» **DATA LISTING**
- Opening Delimiter -
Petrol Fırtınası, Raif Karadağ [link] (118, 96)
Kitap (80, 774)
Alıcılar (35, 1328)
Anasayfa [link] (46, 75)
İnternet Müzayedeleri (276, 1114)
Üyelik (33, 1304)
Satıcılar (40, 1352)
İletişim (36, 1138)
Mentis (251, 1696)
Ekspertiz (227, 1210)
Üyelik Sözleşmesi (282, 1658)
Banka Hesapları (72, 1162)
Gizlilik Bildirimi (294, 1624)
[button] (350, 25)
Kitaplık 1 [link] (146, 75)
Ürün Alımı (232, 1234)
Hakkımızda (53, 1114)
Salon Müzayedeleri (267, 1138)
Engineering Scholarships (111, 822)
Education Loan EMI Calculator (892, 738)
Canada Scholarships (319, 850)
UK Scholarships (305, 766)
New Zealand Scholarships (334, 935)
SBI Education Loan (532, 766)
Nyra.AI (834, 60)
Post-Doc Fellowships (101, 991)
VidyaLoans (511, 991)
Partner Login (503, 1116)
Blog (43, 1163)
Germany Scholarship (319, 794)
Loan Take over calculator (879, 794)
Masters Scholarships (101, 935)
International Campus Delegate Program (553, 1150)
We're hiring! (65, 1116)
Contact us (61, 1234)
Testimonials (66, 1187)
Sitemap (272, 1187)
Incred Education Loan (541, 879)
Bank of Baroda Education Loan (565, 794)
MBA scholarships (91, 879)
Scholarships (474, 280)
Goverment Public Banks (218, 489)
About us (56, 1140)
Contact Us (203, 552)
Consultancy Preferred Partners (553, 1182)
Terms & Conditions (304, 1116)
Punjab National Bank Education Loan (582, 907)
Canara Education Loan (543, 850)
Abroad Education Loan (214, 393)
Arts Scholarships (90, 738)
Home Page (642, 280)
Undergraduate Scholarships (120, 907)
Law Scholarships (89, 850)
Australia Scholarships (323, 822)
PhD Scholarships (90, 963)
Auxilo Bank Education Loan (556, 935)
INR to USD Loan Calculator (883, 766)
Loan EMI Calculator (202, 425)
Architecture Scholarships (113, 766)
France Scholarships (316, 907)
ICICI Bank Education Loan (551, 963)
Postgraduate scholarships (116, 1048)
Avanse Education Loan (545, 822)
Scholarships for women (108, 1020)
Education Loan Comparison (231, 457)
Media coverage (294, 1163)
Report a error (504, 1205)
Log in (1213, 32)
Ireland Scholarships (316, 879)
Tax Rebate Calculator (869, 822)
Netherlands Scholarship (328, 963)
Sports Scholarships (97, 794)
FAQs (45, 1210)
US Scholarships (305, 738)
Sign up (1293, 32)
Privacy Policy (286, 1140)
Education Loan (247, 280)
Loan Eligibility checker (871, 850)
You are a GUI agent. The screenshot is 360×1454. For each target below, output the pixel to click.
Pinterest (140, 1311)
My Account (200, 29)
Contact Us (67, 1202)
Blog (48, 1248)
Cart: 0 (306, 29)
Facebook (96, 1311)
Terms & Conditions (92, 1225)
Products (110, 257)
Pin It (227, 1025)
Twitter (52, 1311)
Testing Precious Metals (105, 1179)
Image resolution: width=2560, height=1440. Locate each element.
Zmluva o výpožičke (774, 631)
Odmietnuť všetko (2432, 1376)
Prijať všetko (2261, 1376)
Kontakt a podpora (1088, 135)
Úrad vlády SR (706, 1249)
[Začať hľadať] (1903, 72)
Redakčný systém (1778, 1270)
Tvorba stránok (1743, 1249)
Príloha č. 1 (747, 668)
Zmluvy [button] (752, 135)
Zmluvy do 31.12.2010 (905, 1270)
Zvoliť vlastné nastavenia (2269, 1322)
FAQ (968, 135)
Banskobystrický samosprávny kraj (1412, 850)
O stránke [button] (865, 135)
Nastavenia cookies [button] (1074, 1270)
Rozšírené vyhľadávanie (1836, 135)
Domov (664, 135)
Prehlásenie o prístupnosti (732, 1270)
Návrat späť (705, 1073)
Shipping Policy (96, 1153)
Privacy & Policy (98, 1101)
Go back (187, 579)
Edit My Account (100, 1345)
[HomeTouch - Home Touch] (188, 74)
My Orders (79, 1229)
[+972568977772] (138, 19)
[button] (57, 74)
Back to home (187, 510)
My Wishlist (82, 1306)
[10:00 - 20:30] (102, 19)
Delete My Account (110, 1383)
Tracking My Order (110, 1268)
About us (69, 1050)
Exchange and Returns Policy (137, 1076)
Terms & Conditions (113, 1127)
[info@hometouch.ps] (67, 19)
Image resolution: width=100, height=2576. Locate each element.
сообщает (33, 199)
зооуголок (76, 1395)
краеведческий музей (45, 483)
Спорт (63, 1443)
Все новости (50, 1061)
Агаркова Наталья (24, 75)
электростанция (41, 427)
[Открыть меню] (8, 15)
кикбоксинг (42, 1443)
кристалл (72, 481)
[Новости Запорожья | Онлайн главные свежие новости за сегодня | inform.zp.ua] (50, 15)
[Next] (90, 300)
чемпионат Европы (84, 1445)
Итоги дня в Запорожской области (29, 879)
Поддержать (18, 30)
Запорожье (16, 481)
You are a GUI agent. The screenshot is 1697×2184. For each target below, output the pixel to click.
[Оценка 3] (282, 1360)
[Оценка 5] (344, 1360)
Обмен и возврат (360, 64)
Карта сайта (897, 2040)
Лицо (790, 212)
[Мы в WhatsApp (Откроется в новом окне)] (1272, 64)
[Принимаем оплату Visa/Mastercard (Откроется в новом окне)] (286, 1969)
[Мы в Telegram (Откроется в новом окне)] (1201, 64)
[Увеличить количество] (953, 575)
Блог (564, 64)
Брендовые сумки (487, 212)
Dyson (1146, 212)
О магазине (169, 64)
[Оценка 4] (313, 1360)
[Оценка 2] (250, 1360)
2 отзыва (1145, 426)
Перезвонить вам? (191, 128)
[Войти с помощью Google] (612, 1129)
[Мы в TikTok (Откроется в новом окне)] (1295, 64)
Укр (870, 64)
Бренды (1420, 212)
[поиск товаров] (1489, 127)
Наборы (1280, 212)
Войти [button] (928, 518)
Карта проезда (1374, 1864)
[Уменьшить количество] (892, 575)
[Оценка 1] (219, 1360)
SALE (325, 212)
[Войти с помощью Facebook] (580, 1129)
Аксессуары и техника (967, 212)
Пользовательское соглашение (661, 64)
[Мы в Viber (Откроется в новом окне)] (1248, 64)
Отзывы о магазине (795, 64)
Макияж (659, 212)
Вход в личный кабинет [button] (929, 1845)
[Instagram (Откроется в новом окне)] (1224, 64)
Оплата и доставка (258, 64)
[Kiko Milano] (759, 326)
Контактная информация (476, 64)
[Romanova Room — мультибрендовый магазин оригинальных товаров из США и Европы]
- Closing Delimiter -
» **PROBLEM TO WORK ON**
Return a word-for-word copy of the lines above from the one holding "Consultancy Preferred Partners (553, 1182)" through the one holding "Media coverage (294, 1163)", with both of them included and nothing besides.

» **SOLUTION**
Consultancy Preferred Partners (553, 1182)
Terms & Conditions (304, 1116)
Punjab National Bank Education Loan (582, 907)
Canara Education Loan (543, 850)
Abroad Education Loan (214, 393)
Arts Scholarships (90, 738)
Home Page (642, 280)
Undergraduate Scholarships (120, 907)
Law Scholarships (89, 850)
Australia Scholarships (323, 822)
PhD Scholarships (90, 963)
Auxilo Bank Education Loan (556, 935)
INR to USD Loan Calculator (883, 766)
Loan EMI Calculator (202, 425)
Architecture Scholarships (113, 766)
France Scholarships (316, 907)
ICICI Bank Education Loan (551, 963)
Postgraduate scholarships (116, 1048)
Avanse Education Loan (545, 822)
Scholarships for women (108, 1020)
Education Loan Comparison (231, 457)
Media coverage (294, 1163)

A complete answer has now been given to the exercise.